About this task
Reply with one number, the count of lines below that contain the string "Myśli".

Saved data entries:
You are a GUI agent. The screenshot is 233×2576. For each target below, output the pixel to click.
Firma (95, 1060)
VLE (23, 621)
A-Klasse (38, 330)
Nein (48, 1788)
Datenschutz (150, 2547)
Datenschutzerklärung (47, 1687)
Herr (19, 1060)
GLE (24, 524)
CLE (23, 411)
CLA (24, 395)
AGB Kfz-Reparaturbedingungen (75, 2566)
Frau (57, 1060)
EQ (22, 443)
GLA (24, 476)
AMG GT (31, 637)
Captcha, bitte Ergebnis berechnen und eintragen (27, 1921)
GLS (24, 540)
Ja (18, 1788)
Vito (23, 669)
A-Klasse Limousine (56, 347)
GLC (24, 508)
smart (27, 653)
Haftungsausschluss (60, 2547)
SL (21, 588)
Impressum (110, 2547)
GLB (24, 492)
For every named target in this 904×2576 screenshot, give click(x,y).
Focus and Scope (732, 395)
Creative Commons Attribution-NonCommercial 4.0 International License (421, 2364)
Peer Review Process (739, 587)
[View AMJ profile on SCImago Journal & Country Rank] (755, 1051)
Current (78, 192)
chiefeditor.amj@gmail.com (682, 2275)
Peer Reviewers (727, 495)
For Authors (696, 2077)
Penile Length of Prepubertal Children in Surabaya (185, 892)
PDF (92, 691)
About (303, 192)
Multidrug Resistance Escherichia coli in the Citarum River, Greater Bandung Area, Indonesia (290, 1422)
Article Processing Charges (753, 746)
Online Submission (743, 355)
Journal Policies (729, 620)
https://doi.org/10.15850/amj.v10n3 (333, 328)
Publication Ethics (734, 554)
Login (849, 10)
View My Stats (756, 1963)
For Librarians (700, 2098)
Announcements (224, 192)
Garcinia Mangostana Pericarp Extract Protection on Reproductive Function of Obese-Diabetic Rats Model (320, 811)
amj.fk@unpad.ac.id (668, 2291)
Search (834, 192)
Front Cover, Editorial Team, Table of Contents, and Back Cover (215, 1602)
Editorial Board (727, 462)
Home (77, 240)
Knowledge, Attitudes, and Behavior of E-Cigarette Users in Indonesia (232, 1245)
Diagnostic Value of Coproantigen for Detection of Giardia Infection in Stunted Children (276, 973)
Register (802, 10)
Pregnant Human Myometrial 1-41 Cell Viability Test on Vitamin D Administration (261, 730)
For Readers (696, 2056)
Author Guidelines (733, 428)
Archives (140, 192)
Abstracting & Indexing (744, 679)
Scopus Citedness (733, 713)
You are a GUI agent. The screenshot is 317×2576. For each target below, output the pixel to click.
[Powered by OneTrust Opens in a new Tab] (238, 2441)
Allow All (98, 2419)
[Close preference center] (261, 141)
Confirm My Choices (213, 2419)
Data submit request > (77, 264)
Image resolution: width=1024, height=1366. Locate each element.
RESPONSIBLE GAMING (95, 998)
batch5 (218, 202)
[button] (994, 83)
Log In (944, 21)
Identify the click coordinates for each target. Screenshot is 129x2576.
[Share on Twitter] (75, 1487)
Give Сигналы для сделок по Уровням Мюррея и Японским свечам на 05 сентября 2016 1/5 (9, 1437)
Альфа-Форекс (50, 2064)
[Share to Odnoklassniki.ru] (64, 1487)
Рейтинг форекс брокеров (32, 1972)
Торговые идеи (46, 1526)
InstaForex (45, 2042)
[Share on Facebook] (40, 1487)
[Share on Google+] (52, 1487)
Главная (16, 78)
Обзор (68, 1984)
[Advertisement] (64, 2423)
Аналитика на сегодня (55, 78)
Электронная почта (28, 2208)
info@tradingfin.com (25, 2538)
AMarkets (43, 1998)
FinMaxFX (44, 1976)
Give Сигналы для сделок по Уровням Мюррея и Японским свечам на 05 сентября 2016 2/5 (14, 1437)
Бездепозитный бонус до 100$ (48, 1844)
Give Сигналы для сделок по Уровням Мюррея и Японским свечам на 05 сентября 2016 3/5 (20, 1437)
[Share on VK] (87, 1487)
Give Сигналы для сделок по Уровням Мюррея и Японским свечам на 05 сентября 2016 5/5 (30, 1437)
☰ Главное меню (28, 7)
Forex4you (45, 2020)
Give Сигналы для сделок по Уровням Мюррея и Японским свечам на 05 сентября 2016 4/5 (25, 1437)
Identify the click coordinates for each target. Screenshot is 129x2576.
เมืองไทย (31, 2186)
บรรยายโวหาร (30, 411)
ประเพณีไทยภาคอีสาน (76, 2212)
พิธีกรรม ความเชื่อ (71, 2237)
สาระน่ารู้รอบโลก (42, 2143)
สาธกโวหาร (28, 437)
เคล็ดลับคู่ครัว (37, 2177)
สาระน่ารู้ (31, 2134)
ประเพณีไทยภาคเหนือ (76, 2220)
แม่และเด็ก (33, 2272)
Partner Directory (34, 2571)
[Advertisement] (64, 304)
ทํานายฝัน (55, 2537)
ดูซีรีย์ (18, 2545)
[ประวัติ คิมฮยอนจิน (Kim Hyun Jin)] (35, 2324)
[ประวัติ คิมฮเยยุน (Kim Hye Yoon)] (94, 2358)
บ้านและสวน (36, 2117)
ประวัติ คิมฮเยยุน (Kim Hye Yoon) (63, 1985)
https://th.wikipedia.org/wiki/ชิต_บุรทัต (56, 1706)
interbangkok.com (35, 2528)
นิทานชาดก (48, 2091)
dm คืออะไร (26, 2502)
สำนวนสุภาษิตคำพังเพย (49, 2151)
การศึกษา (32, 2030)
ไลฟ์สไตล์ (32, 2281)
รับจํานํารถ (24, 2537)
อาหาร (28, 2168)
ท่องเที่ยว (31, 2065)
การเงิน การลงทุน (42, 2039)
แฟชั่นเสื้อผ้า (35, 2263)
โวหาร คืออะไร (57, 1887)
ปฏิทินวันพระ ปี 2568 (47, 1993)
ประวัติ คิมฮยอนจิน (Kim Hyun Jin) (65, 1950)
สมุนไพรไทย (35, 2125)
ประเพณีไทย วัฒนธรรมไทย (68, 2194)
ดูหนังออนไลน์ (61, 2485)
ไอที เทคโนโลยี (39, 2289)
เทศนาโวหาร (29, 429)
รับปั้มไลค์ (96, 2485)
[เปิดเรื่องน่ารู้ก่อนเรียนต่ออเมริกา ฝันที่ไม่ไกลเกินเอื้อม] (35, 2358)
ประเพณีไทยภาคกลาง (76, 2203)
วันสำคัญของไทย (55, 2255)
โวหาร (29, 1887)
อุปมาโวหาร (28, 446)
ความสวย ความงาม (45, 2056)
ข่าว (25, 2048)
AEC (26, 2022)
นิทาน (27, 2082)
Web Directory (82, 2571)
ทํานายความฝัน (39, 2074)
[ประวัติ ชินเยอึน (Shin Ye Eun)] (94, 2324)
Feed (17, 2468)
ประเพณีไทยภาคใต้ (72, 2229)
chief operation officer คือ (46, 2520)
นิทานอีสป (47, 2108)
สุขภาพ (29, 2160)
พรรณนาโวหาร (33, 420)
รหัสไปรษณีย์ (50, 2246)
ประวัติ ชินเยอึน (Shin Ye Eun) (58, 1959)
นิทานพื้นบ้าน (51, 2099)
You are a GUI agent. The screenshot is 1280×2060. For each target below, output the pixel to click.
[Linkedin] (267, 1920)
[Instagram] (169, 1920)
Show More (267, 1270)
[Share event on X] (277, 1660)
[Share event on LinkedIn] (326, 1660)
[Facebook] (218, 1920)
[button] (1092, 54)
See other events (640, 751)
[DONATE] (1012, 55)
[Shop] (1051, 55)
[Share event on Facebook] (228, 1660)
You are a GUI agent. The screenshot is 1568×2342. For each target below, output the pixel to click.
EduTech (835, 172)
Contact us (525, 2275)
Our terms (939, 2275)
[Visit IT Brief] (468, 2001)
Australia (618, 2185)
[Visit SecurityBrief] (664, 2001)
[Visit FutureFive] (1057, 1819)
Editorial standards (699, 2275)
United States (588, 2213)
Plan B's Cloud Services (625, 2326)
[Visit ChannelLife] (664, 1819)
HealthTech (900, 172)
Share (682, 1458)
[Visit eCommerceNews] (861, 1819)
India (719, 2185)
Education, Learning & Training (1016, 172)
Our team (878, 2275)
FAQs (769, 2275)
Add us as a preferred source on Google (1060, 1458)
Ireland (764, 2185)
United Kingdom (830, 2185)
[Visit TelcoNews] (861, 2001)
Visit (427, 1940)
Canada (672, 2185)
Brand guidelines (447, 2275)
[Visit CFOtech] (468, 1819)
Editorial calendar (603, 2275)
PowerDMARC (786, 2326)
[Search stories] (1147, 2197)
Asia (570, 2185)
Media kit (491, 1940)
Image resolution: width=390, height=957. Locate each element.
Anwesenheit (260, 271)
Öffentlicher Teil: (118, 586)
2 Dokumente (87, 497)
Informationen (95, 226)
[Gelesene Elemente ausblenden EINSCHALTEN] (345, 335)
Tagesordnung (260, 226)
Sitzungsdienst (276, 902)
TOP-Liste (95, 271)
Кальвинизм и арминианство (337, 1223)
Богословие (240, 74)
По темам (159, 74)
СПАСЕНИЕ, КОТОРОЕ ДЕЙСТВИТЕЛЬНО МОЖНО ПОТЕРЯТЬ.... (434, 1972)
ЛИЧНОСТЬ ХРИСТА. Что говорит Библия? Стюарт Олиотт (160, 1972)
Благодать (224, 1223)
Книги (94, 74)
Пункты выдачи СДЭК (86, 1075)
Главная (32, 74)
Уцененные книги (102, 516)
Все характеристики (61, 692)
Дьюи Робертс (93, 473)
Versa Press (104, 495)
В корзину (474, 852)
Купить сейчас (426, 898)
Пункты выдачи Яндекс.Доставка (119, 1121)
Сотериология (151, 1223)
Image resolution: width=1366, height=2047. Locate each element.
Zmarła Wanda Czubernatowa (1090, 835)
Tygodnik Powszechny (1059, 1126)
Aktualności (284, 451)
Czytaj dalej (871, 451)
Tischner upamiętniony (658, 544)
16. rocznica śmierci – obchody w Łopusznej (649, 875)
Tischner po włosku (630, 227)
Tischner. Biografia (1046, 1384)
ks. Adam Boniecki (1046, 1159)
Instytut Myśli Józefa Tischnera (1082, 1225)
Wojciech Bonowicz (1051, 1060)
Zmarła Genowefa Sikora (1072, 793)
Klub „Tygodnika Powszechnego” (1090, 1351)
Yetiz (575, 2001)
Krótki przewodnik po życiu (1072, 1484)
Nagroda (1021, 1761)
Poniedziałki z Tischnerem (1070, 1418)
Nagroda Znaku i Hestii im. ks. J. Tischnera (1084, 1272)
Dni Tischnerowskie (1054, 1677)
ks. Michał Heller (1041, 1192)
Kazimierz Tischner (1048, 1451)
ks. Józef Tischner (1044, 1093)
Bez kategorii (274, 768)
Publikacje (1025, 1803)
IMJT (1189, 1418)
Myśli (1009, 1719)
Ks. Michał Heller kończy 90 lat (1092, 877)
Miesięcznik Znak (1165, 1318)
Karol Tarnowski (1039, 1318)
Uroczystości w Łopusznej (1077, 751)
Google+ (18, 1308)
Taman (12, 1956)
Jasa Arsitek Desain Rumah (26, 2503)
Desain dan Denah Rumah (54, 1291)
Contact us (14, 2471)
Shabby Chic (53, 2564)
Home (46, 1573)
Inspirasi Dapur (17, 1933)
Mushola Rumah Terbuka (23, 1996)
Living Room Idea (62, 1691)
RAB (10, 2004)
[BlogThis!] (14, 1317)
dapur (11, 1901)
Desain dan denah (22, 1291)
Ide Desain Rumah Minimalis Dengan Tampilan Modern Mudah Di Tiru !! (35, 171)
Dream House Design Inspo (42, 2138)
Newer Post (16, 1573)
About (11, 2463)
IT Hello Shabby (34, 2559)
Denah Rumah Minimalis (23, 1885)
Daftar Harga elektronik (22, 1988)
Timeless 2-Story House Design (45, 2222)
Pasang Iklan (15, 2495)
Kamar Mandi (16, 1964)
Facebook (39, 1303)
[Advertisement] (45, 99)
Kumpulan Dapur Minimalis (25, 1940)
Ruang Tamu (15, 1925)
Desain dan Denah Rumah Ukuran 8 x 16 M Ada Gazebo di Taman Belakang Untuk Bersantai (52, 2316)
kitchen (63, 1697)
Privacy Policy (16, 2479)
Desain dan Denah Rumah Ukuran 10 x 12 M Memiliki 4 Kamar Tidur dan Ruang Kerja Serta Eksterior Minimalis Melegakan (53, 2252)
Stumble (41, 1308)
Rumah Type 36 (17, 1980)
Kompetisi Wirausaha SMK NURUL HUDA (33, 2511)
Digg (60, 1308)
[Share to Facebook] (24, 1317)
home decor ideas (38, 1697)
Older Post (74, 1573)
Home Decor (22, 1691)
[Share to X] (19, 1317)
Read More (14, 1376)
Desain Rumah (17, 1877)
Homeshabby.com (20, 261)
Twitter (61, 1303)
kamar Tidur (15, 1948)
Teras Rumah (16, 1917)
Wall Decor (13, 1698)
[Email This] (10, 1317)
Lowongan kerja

Expected answer
2